### Task brief
Set down exactly the lines below between the line holding "Given: Click the CEP postal code field" and the line holding "Expand the components", inclusive; no other line belongs in the answer.

[Saved data entries]
◇ ◇ ◇ ◇ ◇
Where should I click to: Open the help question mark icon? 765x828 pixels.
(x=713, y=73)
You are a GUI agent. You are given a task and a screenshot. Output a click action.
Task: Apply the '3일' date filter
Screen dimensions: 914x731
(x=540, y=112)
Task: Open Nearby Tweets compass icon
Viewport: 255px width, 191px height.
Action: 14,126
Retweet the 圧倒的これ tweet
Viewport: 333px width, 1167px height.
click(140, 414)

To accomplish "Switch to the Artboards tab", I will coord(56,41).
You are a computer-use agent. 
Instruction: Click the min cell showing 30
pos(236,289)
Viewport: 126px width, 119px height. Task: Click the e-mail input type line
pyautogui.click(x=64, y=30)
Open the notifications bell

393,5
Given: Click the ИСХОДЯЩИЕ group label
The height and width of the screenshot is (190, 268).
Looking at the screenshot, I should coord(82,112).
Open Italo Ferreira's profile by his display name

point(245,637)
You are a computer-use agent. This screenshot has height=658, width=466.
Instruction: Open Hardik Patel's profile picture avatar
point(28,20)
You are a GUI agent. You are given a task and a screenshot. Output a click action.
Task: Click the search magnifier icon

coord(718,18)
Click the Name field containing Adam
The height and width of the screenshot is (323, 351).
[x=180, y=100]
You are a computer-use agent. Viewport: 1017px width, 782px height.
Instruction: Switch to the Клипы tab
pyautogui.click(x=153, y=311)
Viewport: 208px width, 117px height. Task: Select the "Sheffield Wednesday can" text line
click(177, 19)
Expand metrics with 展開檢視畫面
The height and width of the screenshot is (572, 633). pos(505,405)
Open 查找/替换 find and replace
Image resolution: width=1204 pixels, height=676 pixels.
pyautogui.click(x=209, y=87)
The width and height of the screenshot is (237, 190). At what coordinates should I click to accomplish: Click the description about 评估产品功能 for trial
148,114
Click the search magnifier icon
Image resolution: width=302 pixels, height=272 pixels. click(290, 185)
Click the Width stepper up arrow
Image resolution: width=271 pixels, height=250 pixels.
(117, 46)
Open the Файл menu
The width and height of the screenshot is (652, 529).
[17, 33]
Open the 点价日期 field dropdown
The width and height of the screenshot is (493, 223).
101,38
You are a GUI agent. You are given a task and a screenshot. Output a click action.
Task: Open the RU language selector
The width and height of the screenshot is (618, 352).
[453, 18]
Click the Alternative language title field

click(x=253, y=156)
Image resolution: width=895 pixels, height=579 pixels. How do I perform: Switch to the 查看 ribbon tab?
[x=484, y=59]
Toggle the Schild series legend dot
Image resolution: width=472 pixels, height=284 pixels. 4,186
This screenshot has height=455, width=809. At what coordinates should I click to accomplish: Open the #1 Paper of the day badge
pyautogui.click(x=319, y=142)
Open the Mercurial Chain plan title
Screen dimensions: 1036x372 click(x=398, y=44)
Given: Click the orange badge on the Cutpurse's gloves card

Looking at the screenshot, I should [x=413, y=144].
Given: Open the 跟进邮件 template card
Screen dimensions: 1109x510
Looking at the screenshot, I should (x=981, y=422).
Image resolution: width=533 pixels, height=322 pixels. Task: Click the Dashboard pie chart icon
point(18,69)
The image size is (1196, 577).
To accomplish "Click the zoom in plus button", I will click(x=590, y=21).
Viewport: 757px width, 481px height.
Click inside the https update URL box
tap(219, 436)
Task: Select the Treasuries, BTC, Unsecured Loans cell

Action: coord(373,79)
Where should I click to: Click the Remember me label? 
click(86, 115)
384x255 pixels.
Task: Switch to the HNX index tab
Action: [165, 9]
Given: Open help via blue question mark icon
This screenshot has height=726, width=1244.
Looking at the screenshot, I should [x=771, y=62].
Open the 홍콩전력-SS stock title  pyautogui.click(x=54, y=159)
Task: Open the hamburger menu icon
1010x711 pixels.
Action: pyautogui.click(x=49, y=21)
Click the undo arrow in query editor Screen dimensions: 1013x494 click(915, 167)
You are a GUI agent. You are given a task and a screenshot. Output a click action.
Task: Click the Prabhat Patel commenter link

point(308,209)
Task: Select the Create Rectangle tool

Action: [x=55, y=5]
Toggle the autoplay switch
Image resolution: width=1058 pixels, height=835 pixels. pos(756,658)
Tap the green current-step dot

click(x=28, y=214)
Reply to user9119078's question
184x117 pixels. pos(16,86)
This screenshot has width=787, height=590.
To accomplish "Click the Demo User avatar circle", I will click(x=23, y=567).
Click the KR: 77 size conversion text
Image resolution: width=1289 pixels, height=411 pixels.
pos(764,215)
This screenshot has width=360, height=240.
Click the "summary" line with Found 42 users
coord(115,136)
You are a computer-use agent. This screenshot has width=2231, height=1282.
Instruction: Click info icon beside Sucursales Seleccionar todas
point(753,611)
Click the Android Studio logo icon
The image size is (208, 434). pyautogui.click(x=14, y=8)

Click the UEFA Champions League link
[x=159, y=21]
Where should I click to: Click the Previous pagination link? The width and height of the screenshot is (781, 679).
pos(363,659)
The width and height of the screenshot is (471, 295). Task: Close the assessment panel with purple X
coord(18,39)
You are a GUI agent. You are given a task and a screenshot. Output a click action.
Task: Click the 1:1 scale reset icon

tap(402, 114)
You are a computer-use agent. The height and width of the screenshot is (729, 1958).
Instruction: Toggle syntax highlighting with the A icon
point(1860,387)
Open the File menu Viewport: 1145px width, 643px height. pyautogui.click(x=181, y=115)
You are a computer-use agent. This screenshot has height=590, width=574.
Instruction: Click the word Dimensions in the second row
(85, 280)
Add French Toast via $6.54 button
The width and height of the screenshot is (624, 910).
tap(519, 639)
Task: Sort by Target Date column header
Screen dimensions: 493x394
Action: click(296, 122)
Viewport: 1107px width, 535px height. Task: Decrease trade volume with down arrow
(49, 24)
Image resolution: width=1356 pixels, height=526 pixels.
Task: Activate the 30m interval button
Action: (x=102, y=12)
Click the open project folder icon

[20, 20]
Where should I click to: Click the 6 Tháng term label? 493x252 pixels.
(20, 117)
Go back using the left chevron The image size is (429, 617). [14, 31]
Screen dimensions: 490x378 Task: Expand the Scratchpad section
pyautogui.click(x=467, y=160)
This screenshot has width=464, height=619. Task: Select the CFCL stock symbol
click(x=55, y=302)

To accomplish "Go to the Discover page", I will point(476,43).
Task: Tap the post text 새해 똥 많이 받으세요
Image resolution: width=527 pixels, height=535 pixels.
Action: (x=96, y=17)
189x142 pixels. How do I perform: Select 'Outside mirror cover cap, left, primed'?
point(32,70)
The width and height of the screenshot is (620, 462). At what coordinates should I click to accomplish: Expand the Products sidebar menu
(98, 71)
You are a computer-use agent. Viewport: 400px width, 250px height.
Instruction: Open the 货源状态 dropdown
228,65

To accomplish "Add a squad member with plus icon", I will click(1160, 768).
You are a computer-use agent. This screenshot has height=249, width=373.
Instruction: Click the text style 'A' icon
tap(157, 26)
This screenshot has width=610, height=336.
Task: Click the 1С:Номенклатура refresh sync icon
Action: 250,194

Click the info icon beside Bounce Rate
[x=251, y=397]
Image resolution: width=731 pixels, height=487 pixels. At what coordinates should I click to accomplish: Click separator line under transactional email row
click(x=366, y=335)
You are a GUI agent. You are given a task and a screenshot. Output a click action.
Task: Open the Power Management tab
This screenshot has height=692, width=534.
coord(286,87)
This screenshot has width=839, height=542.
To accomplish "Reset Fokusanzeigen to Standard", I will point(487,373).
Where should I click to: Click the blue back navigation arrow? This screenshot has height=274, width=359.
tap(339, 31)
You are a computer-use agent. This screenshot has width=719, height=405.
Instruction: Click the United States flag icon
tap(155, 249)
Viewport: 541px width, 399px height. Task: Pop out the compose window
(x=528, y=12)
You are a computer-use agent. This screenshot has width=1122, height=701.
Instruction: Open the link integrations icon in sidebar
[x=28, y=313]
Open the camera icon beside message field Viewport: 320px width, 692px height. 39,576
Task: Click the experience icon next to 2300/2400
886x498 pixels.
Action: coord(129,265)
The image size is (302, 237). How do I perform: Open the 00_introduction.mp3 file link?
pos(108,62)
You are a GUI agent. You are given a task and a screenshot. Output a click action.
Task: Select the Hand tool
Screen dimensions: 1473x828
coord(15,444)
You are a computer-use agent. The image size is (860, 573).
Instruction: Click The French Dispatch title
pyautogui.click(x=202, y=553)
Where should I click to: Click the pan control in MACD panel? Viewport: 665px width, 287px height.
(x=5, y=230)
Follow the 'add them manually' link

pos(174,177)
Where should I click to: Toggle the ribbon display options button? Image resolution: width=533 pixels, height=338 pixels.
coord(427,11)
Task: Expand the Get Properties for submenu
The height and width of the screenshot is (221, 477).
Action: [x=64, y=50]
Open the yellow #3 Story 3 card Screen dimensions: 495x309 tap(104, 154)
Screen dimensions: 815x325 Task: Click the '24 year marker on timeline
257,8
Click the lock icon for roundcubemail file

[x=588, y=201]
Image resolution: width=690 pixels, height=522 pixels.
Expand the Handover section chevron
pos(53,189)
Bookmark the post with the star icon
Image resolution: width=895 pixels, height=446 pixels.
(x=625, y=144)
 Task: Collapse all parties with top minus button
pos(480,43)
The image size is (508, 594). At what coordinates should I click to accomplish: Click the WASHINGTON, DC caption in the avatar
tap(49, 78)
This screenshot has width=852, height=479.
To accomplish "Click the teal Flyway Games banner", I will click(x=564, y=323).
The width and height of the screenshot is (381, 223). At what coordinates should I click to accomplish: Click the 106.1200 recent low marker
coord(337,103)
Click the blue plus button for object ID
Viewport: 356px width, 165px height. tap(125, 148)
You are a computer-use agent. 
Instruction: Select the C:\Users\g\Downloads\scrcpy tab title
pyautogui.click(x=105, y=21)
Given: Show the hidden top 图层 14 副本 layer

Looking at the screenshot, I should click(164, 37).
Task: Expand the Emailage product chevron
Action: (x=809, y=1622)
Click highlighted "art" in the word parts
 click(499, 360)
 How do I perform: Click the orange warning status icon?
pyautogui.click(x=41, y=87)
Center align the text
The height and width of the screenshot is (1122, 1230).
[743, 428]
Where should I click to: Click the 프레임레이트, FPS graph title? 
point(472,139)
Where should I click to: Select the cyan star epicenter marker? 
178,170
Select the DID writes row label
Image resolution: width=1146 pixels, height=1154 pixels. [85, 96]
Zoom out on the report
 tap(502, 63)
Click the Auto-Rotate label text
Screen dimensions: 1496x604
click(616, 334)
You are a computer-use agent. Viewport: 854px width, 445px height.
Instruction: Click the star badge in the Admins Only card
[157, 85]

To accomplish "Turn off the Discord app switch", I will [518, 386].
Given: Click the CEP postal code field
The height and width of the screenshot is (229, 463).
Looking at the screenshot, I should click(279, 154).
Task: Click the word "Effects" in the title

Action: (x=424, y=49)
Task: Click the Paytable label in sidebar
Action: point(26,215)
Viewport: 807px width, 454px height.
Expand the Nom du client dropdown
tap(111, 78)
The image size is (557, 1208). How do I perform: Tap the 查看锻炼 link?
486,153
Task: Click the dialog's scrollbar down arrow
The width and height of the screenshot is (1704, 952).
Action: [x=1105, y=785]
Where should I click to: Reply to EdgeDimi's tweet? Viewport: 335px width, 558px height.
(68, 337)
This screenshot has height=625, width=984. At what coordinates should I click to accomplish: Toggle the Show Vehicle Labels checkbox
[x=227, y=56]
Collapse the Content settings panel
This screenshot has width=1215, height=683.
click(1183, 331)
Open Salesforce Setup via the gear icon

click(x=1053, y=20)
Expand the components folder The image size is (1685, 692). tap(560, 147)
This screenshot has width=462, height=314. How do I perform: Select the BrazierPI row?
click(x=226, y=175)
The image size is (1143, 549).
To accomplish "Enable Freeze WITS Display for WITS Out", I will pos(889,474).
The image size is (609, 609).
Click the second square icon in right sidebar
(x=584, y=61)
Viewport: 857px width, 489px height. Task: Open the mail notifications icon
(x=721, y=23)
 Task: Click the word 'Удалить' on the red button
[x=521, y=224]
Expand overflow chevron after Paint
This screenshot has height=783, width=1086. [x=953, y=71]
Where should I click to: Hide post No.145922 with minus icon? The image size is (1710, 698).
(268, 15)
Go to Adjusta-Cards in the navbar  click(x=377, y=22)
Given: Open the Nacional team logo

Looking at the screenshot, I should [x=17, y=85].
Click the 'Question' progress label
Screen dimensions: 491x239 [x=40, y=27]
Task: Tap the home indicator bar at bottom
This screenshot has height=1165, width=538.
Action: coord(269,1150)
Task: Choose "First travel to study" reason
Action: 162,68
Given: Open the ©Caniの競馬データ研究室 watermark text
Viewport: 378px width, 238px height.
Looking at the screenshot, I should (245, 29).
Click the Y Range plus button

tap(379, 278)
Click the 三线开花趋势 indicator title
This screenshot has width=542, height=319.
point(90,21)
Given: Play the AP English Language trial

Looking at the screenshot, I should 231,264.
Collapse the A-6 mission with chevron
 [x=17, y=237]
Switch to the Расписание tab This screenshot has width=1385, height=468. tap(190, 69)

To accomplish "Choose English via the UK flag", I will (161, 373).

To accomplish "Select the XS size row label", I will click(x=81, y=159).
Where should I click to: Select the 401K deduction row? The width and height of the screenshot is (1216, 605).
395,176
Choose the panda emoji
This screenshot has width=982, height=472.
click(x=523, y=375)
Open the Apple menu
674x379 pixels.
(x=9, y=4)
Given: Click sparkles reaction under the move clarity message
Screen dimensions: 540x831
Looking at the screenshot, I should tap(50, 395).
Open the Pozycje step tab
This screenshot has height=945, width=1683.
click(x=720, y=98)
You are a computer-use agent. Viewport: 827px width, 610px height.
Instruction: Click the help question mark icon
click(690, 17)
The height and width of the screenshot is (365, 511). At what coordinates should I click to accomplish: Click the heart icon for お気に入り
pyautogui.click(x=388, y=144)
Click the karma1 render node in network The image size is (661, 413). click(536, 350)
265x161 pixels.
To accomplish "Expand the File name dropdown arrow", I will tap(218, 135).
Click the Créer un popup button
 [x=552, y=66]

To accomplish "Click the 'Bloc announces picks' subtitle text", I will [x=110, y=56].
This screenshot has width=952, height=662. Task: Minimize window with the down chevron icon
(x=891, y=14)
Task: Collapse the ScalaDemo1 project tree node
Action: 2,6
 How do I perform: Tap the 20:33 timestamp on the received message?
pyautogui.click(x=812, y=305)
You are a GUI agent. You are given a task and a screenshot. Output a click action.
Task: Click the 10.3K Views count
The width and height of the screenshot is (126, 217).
◇ ◇ ◇ ◇ ◇
### Answer below
Given: Click the CEP postal code field
The height and width of the screenshot is (229, 463).
Looking at the screenshot, I should click(279, 154).
Task: Click the word "Effects" in the title

Action: (x=424, y=49)
Task: Click the Paytable label in sidebar
Action: point(26,215)
Viewport: 807px width, 454px height.
Expand the Nom du client dropdown
tap(111, 78)
The image size is (557, 1208). How do I perform: Tap the 查看锻炼 link?
486,153
Task: Click the dialog's scrollbar down arrow
The width and height of the screenshot is (1704, 952).
Action: [x=1105, y=785]
Where should I click to: Reply to EdgeDimi's tweet? Viewport: 335px width, 558px height.
(68, 337)
This screenshot has height=625, width=984. At what coordinates should I click to accomplish: Toggle the Show Vehicle Labels checkbox
[x=227, y=56]
Collapse the Content settings panel
This screenshot has width=1215, height=683.
click(1183, 331)
Open Salesforce Setup via the gear icon

click(x=1053, y=20)
Expand the components folder The image size is (1685, 692). tap(560, 147)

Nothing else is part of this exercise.